Ашингер выждал, пока Юргенс вернулся обратно к столу.
– Не будем нервничать и ссориться, Карл, – сказал он тихо, стараясь подавить волнение. – Скажу тебе по секрету одну новость. Генералы, офицеры и солдаты фельдмаршала Паулюса обратились к германской армии и германскому народу с призывом… требовать отставки фюрера и его кабинета. Я слышал это по радио собственными ушами час назад.
– У меня голова трещит от этих новостей! – сказал Юргенс раздраженно.

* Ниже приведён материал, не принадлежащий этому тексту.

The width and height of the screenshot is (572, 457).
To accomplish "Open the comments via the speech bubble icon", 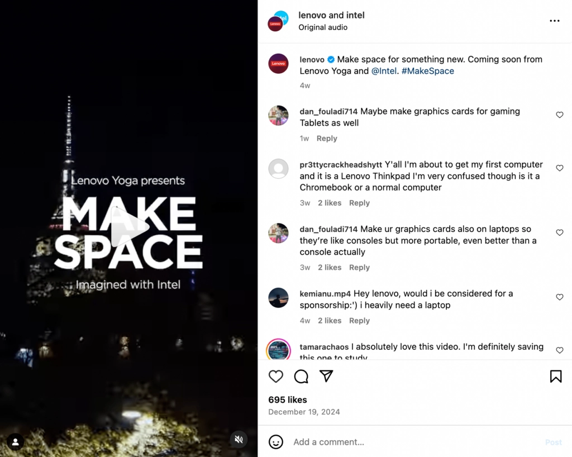I will click(301, 377).
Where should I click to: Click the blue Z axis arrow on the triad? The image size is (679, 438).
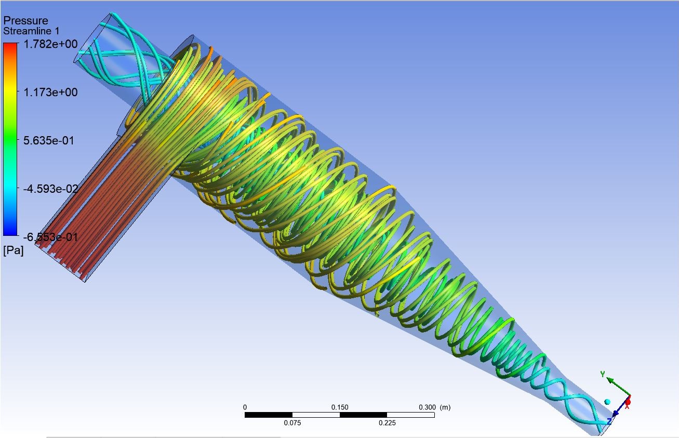pyautogui.click(x=616, y=414)
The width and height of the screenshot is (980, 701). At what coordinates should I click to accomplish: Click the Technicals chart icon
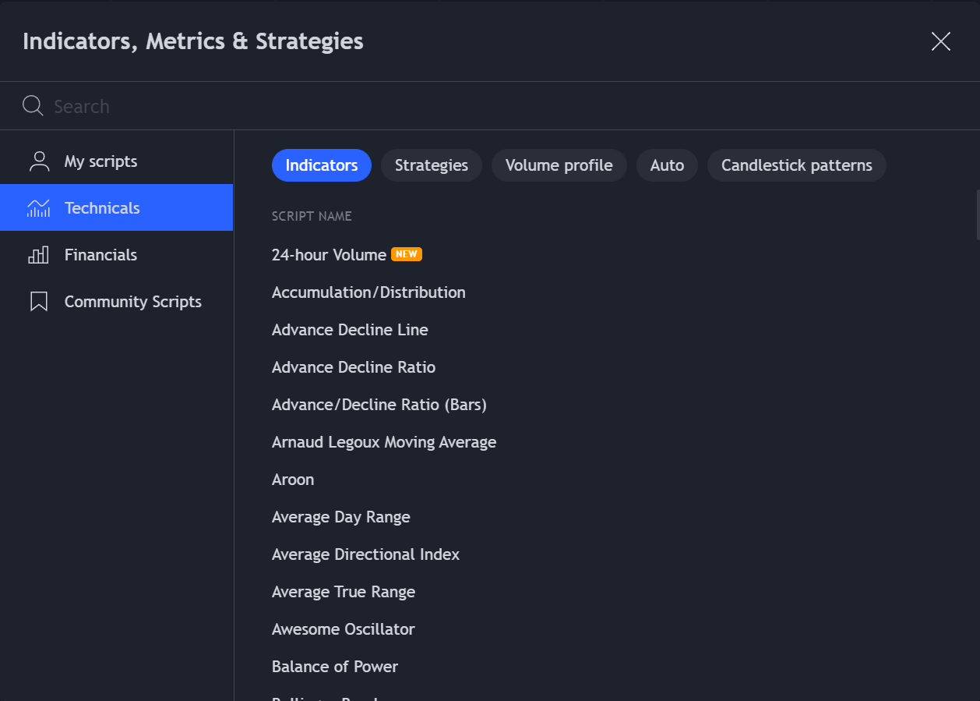38,208
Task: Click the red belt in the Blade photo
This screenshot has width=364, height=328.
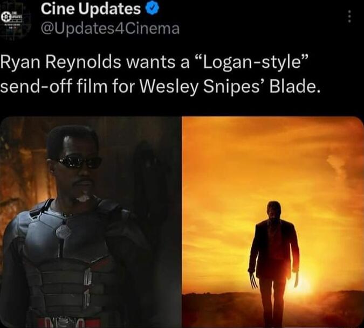Action: tap(67, 323)
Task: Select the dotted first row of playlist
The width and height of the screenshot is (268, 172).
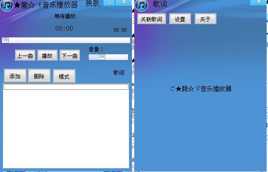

Ашингер обиженно пожал плечами.
Отведенный для Ожогина и Грязнова дом состоял из четырех комнат. Одну занимала хозяйка, три предоставлялись квартирантам.
Спальня с двумя кроватями и книжным шкафом имела два окна, выходивших в сад.
Когда хозяйка оставила квартирантов одних, Ожогин убавил свет керосиновой лампы, открыл окно и молча облокотился на подоконник.
Он хорошо знал этот город. Рядом, за углом, начиналась улица Луначарского; на ней, в доме номер тридцать восемь, Ожогины жили безвыездно пятнадцать лет. Там родились он, его брат…
Ожогин закрыл глаза и, напрягая память, начал восстанавливать знакомый маршрут от дома до школы. Именно в этом квартале жил известный в городе детский врач Доброхотов. Немного дальше стоял дом видного царского чиновника Солодухина, бесследно исчезнувшего в девятнадцатом году. Рядом с солодухинским домом находилась аптека, в которую ему часто приходилось бегать с рецептами, заказывать лекарства для матери и бабушки.
Никита Родионович отошел от окна и посмотрел на кровать Грязнова. Тот крепко спал, измученный долгой дорогой.
Ожогин тихо разделся, потушил лампу и лег.
…Первым проснулся Грязнов. В открытое окно глядело сентябрьское солнце. Из сада доносилось беспокойное птичье щебетанье. Осторожно поднявшись, чтобы не разбудить Ожогина, юноша бесшумно подошел к окну. В кустах сирени с яркими, еще не тронутыми желтизной, листьями шумно копошились воробьи. На ветвях развесистой яблони резвились какие-то краснобрюхие пичужки.
– Как хорошо! – вслух сказал Грязнов.
Измерив расстояние между подоконником и землей, он выпрыгнул в сад. Воробьи с криком разлетелись.
В саду было прохладно. Босые ноги сразу стали мокрыми от обильной росы. Юноша прошел до самого забора. Сад был запущен, все его дорожки и аллеи густо заросли травой.
– Андрей! Куда ты запропастился? – послышался из окна голос Ожогина.
– Тут, Никита Родионович, иду! – отозвался юноша.
Он вернулся к дому, положил руки на подоконник и, легко подтянувшись, спрыгнул на пол.
Когда Ожогин и Грязнов умылись и оделись, в комнату, постучав, вошла хозяйка. Она сказала, что идет в город, и выдала жильцам ключи от парадного входа и дверей, непосредственно ведущих в комнаты.